WHAT IS NEEDED.
Begin the copy at the line that contains "Task: Open Joanne Baumer's registration row", end it at the last line of the entries below, keep every word exact, and include no pictures.

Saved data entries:
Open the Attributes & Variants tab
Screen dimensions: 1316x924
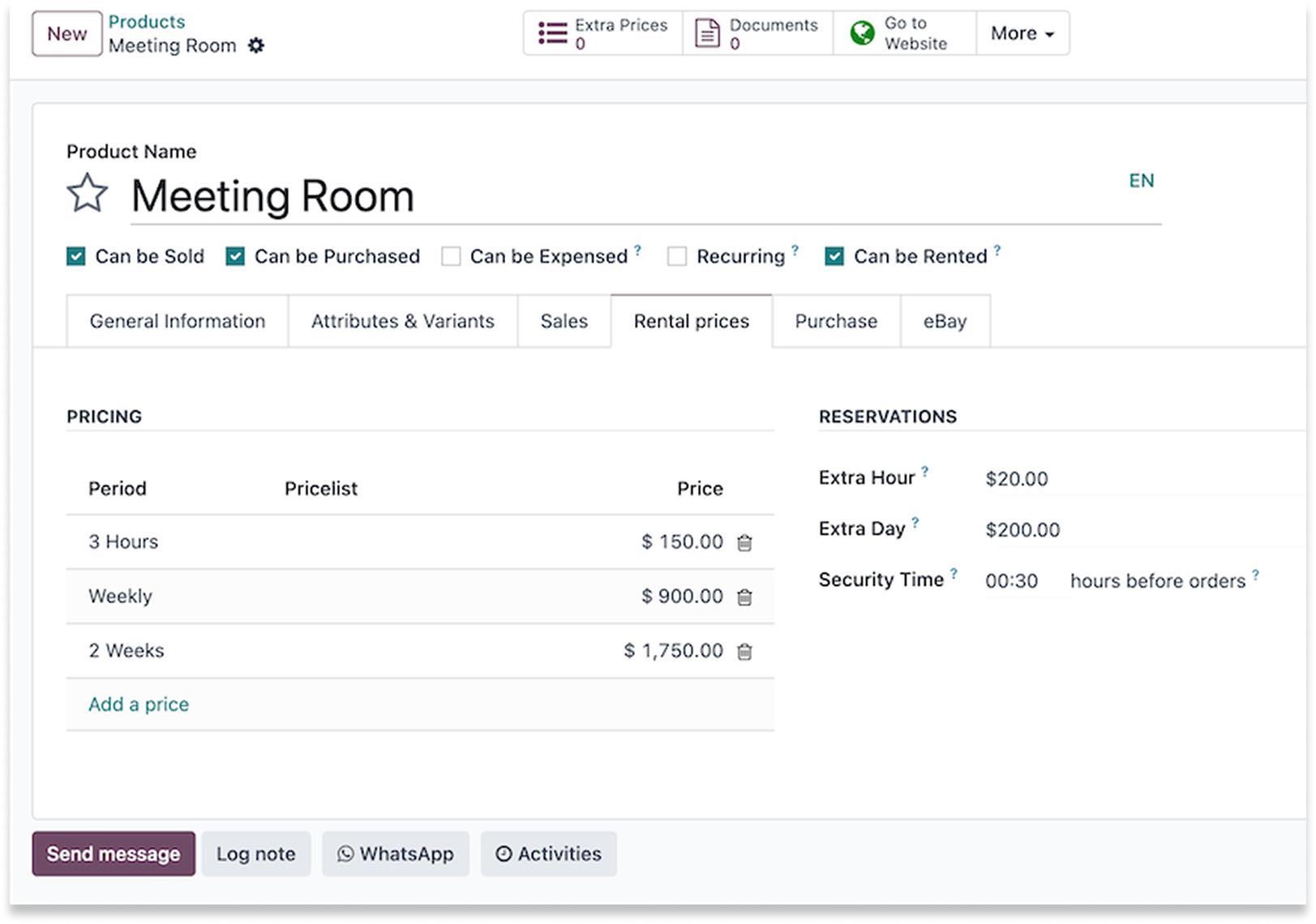[402, 322]
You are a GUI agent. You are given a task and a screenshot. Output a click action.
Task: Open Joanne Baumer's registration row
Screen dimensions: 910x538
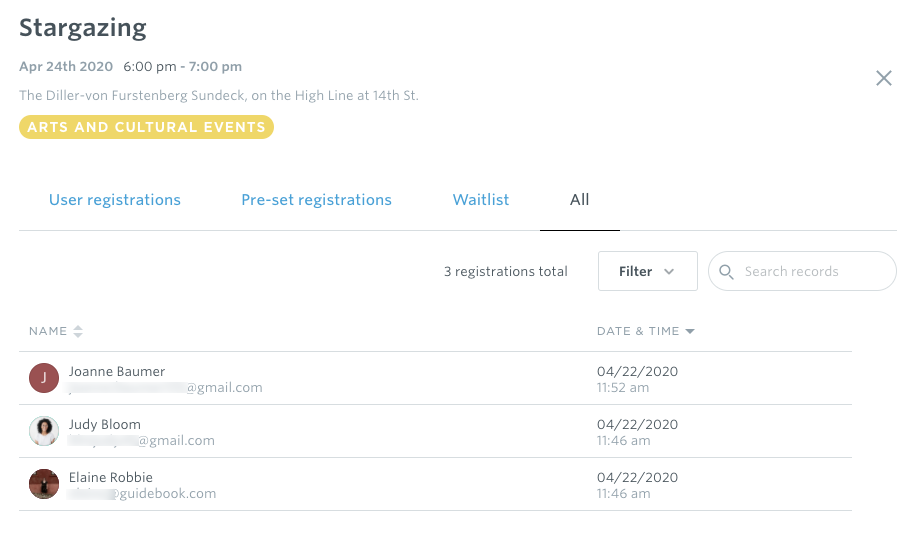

EXERCISE RESPONSE.
Task: Open Joanne Baumer's registration row
Screen dimensions: 910x538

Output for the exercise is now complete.